Items from a data source
>>>>

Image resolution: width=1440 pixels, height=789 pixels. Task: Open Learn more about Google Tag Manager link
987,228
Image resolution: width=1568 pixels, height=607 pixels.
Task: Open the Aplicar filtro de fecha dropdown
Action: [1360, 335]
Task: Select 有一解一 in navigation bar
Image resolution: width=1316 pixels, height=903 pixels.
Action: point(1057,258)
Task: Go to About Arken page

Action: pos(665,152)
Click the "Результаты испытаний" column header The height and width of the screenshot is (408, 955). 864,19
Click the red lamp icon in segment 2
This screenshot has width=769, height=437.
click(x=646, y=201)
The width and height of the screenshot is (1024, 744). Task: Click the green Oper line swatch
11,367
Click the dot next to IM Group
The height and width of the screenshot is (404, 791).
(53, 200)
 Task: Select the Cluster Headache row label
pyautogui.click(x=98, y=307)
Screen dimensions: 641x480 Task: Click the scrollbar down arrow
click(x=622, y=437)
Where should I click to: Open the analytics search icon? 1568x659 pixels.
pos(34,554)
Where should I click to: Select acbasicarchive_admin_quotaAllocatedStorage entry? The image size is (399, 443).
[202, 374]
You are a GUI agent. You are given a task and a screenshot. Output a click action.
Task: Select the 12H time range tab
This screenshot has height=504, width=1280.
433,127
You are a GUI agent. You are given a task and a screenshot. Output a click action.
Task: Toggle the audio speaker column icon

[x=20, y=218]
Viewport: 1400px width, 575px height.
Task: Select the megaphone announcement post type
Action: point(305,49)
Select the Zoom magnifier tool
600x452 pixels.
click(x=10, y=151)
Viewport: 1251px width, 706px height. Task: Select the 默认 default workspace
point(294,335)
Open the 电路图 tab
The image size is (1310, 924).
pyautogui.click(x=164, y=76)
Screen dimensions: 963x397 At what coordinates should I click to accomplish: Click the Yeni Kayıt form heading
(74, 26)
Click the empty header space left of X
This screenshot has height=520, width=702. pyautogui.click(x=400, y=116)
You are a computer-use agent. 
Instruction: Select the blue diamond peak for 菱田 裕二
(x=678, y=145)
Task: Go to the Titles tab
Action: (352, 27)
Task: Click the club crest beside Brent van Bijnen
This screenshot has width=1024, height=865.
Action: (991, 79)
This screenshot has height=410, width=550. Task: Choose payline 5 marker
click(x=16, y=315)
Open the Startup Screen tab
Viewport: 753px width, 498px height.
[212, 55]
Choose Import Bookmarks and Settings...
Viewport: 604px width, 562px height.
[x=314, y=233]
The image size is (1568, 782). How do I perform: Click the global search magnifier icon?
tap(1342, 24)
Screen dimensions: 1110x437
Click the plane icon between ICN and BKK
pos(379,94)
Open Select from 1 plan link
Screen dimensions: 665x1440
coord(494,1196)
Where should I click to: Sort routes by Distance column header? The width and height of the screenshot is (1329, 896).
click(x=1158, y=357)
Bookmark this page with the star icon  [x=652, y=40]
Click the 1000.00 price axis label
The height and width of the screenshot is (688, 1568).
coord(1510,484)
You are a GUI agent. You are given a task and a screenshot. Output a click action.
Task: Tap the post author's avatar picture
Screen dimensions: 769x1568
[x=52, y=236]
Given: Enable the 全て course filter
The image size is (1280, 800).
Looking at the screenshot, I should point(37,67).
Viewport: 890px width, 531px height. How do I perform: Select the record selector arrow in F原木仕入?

<<<<

WHAT YOU WILL DO: Please return all of the entries above, exactly and completely.

ANSWER AREA:
Image resolution: width=1440 pixels, height=789 pixels. Task: Open Learn more about Google Tag Manager link
987,228
Image resolution: width=1568 pixels, height=607 pixels.
Task: Open the Aplicar filtro de fecha dropdown
Action: [1360, 335]
Task: Select 有一解一 in navigation bar
Image resolution: width=1316 pixels, height=903 pixels.
Action: point(1057,258)
Task: Go to About Arken page

Action: pos(665,152)
Click the "Результаты испытаний" column header The height and width of the screenshot is (408, 955). 864,19
Click the red lamp icon in segment 2
This screenshot has width=769, height=437.
click(x=646, y=201)
The width and height of the screenshot is (1024, 744). Task: Click the green Oper line swatch
11,367
Click the dot next to IM Group
The height and width of the screenshot is (404, 791).
(53, 200)
 Task: Select the Cluster Headache row label
pyautogui.click(x=98, y=307)
Screen dimensions: 641x480 Task: Click the scrollbar down arrow
click(x=622, y=437)
Where should I click to: Open the analytics search icon? 1568x659 pixels.
pos(34,554)
Where should I click to: Select acbasicarchive_admin_quotaAllocatedStorage entry? The image size is (399, 443).
[202, 374]
You are a GUI agent. You are given a task and a screenshot. Output a click action.
Task: Select the 12H time range tab
This screenshot has height=504, width=1280.
433,127
You are a GUI agent. You are given a task and a screenshot. Output a click action.
Task: Toggle the audio speaker column icon

[x=20, y=218]
Viewport: 1400px width, 575px height.
Task: Select the megaphone announcement post type
Action: point(305,49)
Select the Zoom magnifier tool
600x452 pixels.
click(x=10, y=151)
Viewport: 1251px width, 706px height. Task: Select the 默认 default workspace
point(294,335)
Open the 电路图 tab
The image size is (1310, 924).
pyautogui.click(x=164, y=76)
Screen dimensions: 963x397 At what coordinates should I click to accomplish: Click the Yeni Kayıt form heading
(74, 26)
Click the empty header space left of X
This screenshot has height=520, width=702. pyautogui.click(x=400, y=116)
You are a computer-use agent. 
Instruction: Select the blue diamond peak for 菱田 裕二
(x=678, y=145)
Task: Go to the Titles tab
Action: (352, 27)
Task: Click the club crest beside Brent van Bijnen
This screenshot has width=1024, height=865.
Action: (991, 79)
This screenshot has height=410, width=550. Task: Choose payline 5 marker
click(x=16, y=315)
Open the Startup Screen tab
Viewport: 753px width, 498px height.
[212, 55]
Choose Import Bookmarks and Settings...
Viewport: 604px width, 562px height.
[x=314, y=233]
The image size is (1568, 782). How do I perform: Click the global search magnifier icon?
tap(1342, 24)
Screen dimensions: 1110x437
Click the plane icon between ICN and BKK
pos(379,94)
Open Select from 1 plan link
Screen dimensions: 665x1440
coord(494,1196)
Where should I click to: Sort routes by Distance column header? The width and height of the screenshot is (1329, 896).
click(x=1158, y=357)
Bookmark this page with the star icon  [x=652, y=40]
Click the 1000.00 price axis label
The height and width of the screenshot is (688, 1568).
coord(1510,484)
You are a GUI agent. You are given a task and a screenshot. Output a click action.
Task: Tap the post author's avatar picture
Screen dimensions: 769x1568
[x=52, y=236]
Given: Enable the 全て course filter
The image size is (1280, 800).
Looking at the screenshot, I should point(37,67).
Viewport: 890px width, 531px height. How do I perform: Select the record selector arrow in F原木仕入?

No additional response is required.